Programs Exclusive for the Women
The Emergency Work Bureau, first started out in 1930 (during the great depression but three years before the New Deal Era), created a voluntarism Women’s Division in 1931 which focused on the unemployed and unmarried women who were sustaining themselves before the start of the Great Depression. While the division focused on raising money and awareness for these women in New York, it was still not enough to answer all of the issues and women and at some point, men as well, who were looking for work .
The numbers is said to be five hundred to seven hundred each day and as such, most of these women became homeless. This is not to say that the homeless were exclusively women, but the housewives who were also activists were seen as nothing more than a nuisance; a group of women who were trying to fill the role of a man in a household. Additionally, while they were taken seriously by the press of the time, they were also seen as a humiliating part of the population with sexist headlines such as those that appeared in the New York Times such as “Women Picket Butcher Shops in New York: Slap, Scratch, Pull Hair, Men are Chief Victims”.
Another good example of the discrimination towards women is the case of Josephine Roche. Successful in her own right, she was the first female police office of Denver but was forced to leave the service when her prosecutions of prostitution and sumptuary laws were forcing the more lax law enforcing agencies into action. In 1934, she lost in the bid for Governor of Colorado but was appointed as Assistant Secretary of the Treasury by President Roosevelt.
Her story is possible one of the most successful during the time, which is exactly why is can be used to highlight the discrimination. The fact is that society of the time found it hard to be led by a woman. When she left Rocky Mountain Fuel Co, it was staying afloat, when she returned after the president of the company died, the company was in near shambles and didn’t take long to fall.
Conclusion
The lives of women during the New Deal Era was not one fraught with strive that they are to be pitied. Rather, they were held back by the number of social norms of the era which was still mired in the thought that men were better than women in many tasks. There were many other people who faced even worse discrimination (such as the African Americans) but it also cannot be denied that they faced many challenges; especially those who were abandoned by their husbands.
Everyone had it bad in those days as the country was still trying to get itself back on its feet after the Great Depression, but women had it a bit worse as they had to obey the social norms while facing the possibility of having their families starve because they were either abandoned, or divorced.

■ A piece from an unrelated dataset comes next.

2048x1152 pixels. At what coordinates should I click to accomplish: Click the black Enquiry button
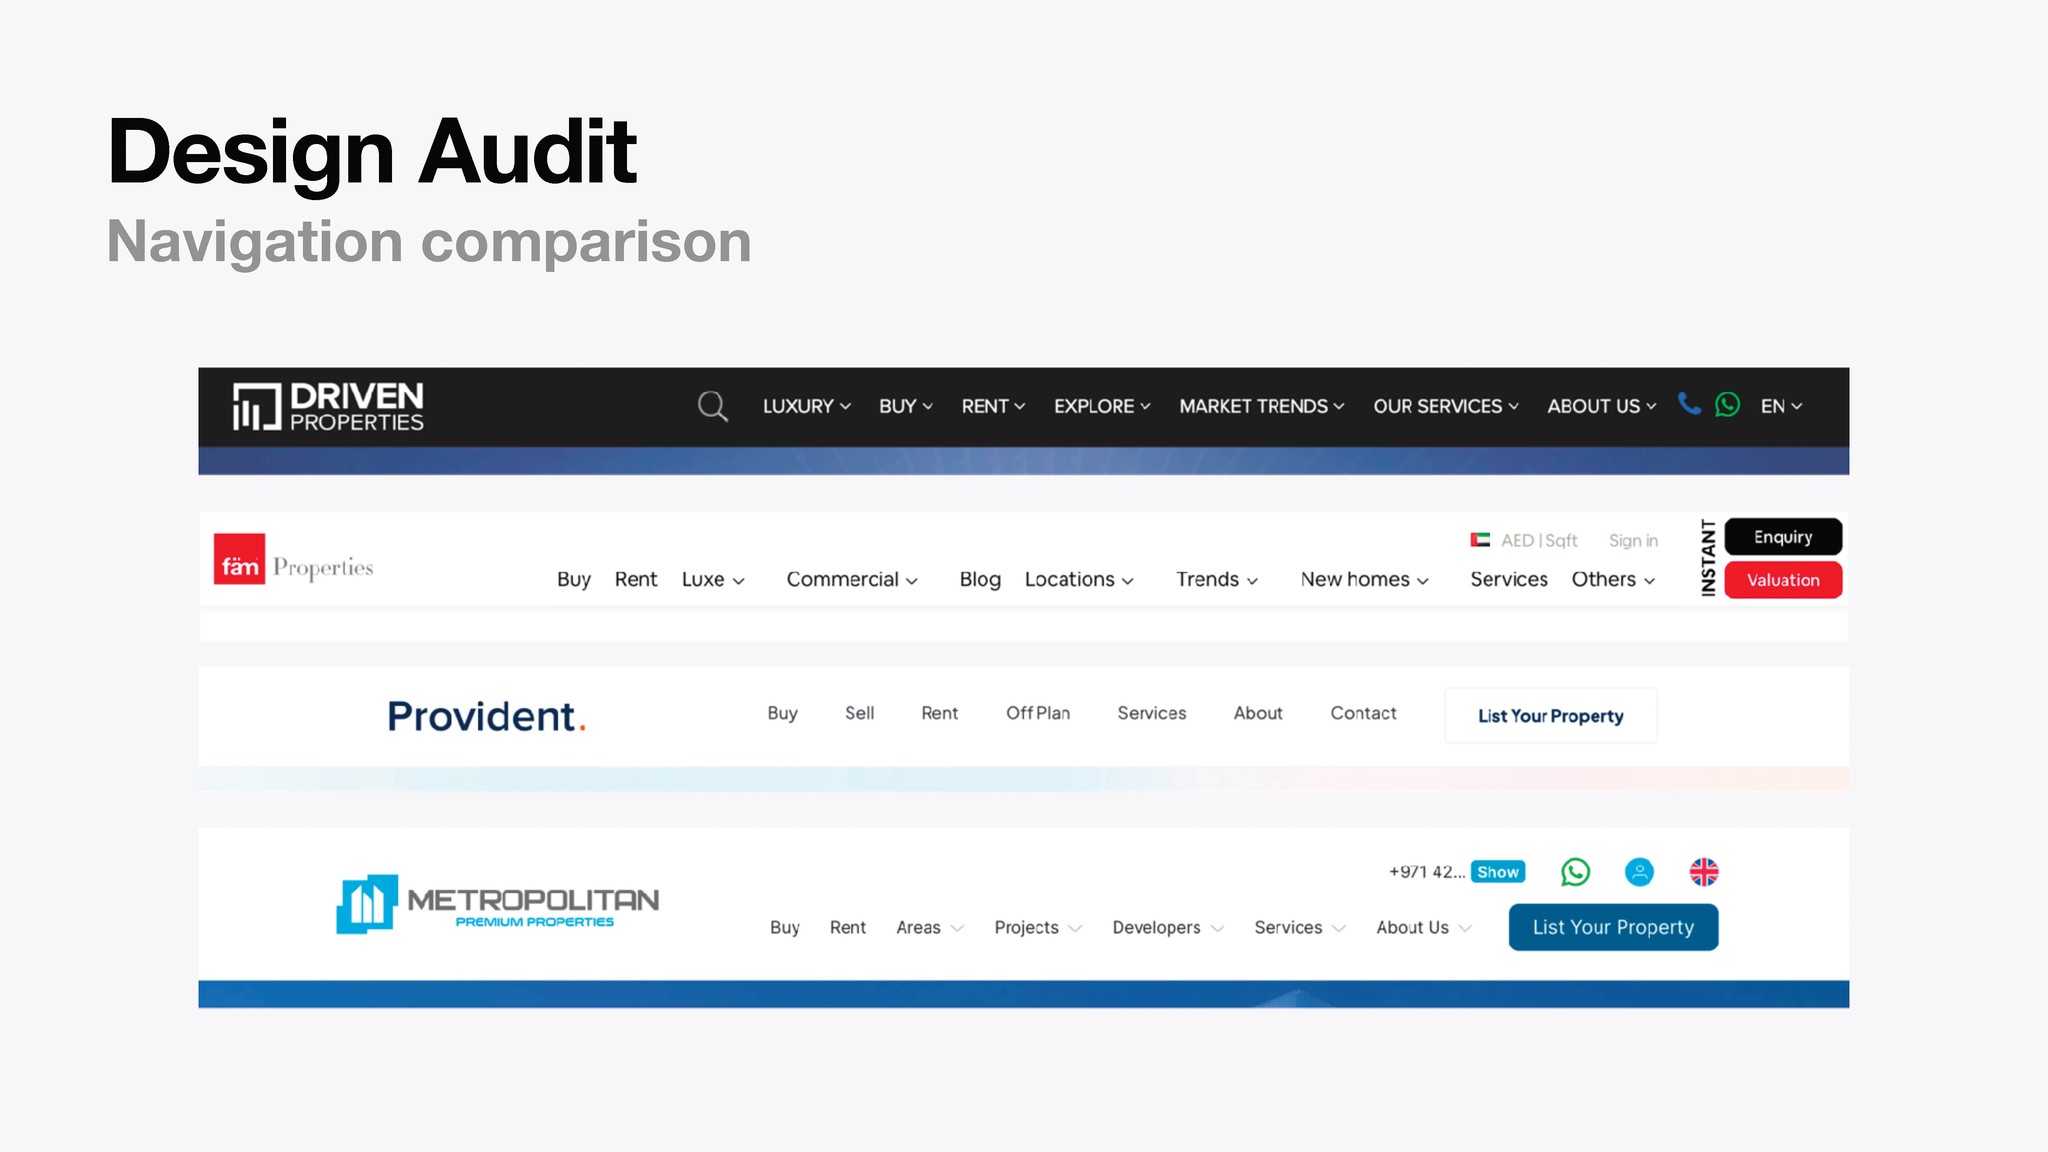click(1782, 537)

The government in turn did not turn a blind eye towards them however, but it did only answer the call because the discrimination was getting quite obvious. This in turn shows the fact that it was not in the government’s intention to alienate the women of the country, but they did not have plans for them to begin with in the first place.
In addition to this, it can also be seen there that agencies where women were placed first, had a harder time getting the support they needed as, while those in position and the press were serious about their causes, they were seen in ridicule by the rest of the populace.
As such, the steps taken by the New Deal agencies did help women survive the difficult times, but it also inversely heighten the prejudice against the capabilities of women of its time, something that will thankfully change in the decades to come.
Works Cited
Egendorf, L. "American History by Era - Prosperity, Depression, and War 1920-1945." Greenhaven Press (2003): 272.
Maher, N. "A New Deal Body Politic: Landscape, Labor, and the Civilian Conservation Corps." Environmental History (2002): 435-461.
Skocpol, T. and K. Finegold. "Explaining New Deal Labor Policy." American Political Science Review (1990).
Stkoff, H. "A New Deal for Blacks." Oxford University Press (1978).